Viertens: Die EU hat 24 Amtssprachen und noch eine Reihe halbamtlicher Sprachen. Europafunk muss sich dieser Herausforderung proaktiv stellen und dabei von den dynamischen Entwicklungen digitaler Übersetzungstechnologien profitieren. Inhalte müssen in allen EU-Sprachen verfügbar sein. Eine bewusste Investition in ein multilinguales Medium wird Spill-over Effekte in andere Wirtschaftsbereiche schaffen und ist insofern auch ein nicht zu unterschätzendes Element europäischer Innovationspolitik.

Fünftens: Die Chancen von Europafunk werden entscheidend verbessert, wenn er sich in einem förderlichen regulatorischen Umfeld entwickeln kann. Dabei denken wir an europäische Regulierung von digitalen Plattformanbietern, die einen bestimmten Prozentsatz ihrer Medienplätze, sagen wir fünf Prozent, für die neue europäische Medienplattform reservieren ("Must-Carry"), sowie eine allgemeine Gebühr von fünf Prozent auf die europäischen Umsätze der großen Internetplattformen. Diese Gebühr wird Teil der Finanzierung von Europafunk und beteiligt die digitalen Plattformen, die schon jetzt von einem grenzenlosen Europa profitieren, an der Schaffung einer europäischen Medienöffentlichkeit.
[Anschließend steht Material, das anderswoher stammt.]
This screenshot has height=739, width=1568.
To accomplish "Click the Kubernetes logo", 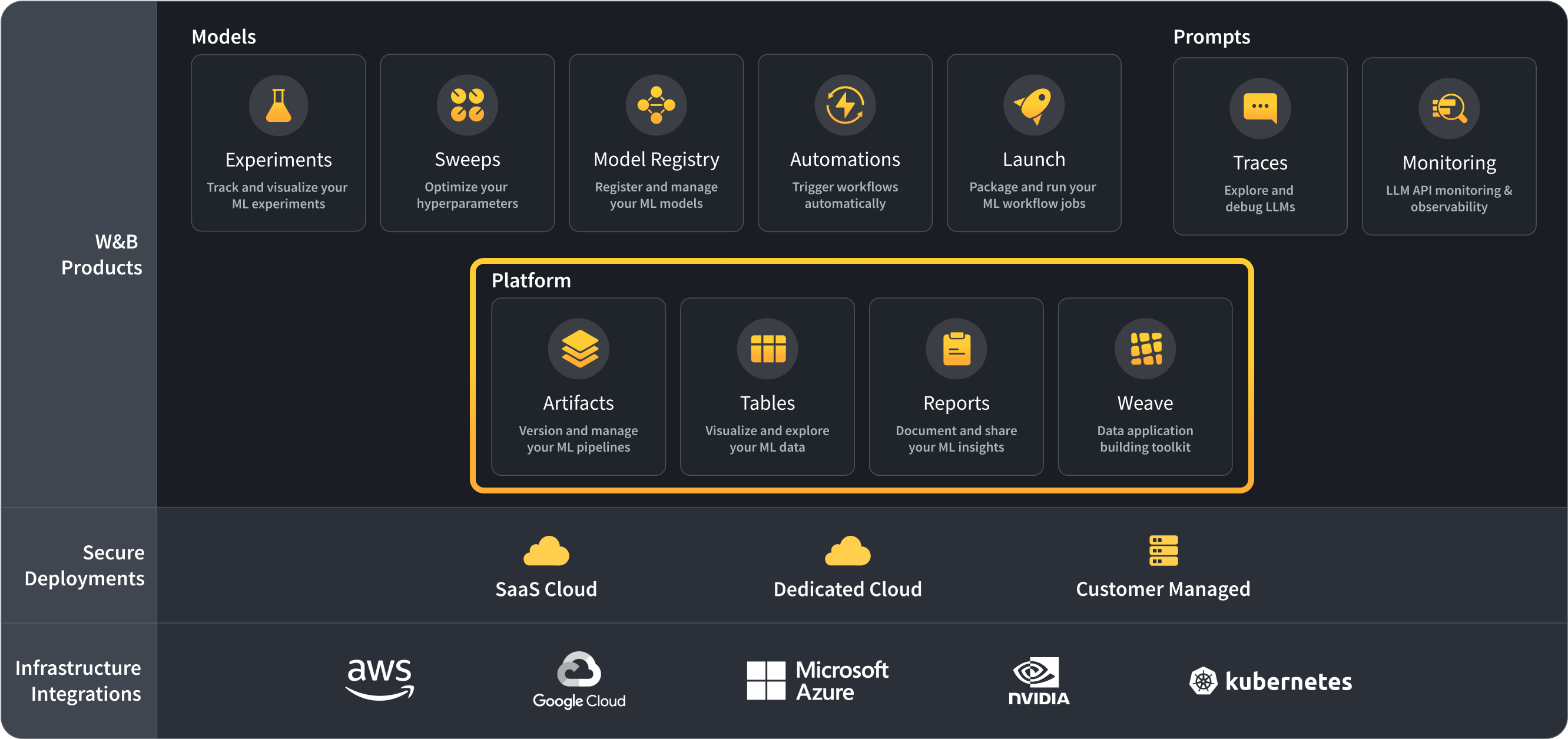I will (1270, 681).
Ein neues Medienunternehmen zu gründen, neue Nutzer aus allem demografischen und sozialen Schichten langfristig zu binden, noch dazu europaweit - das ist eine Riesenaufgabe, dessen sind wir uns durchaus bewusst. Aber es geht ja auch um viel. Es geht um Identität, um Demokratie, um Freiheit, es geht um die Zukunft des europäischen Modells.

Spätestens Anfang 2019 sollte Europafunk an den Start gehen, etwa mit einer Art europäischen Champions League der Talkshows, in der europäische Köpfe miteinander diskutieren, streiten und Lösungen suchen. Denn 2019 sind die nächsten Europawahlen. Die Parteien werden ihre europäischen Spitzenkandidaten an den Start bringen. Wie eine Wahl aus post-faktisch gefüllten Filterblasen heraus aussieht, haben wir gerade erlebt. Nicht nur, aber auch deshalb brauchen wir dringend ein starkes und vertrauenstiftendes Medium europäischer Öffentlichkeit. Packen wir es an.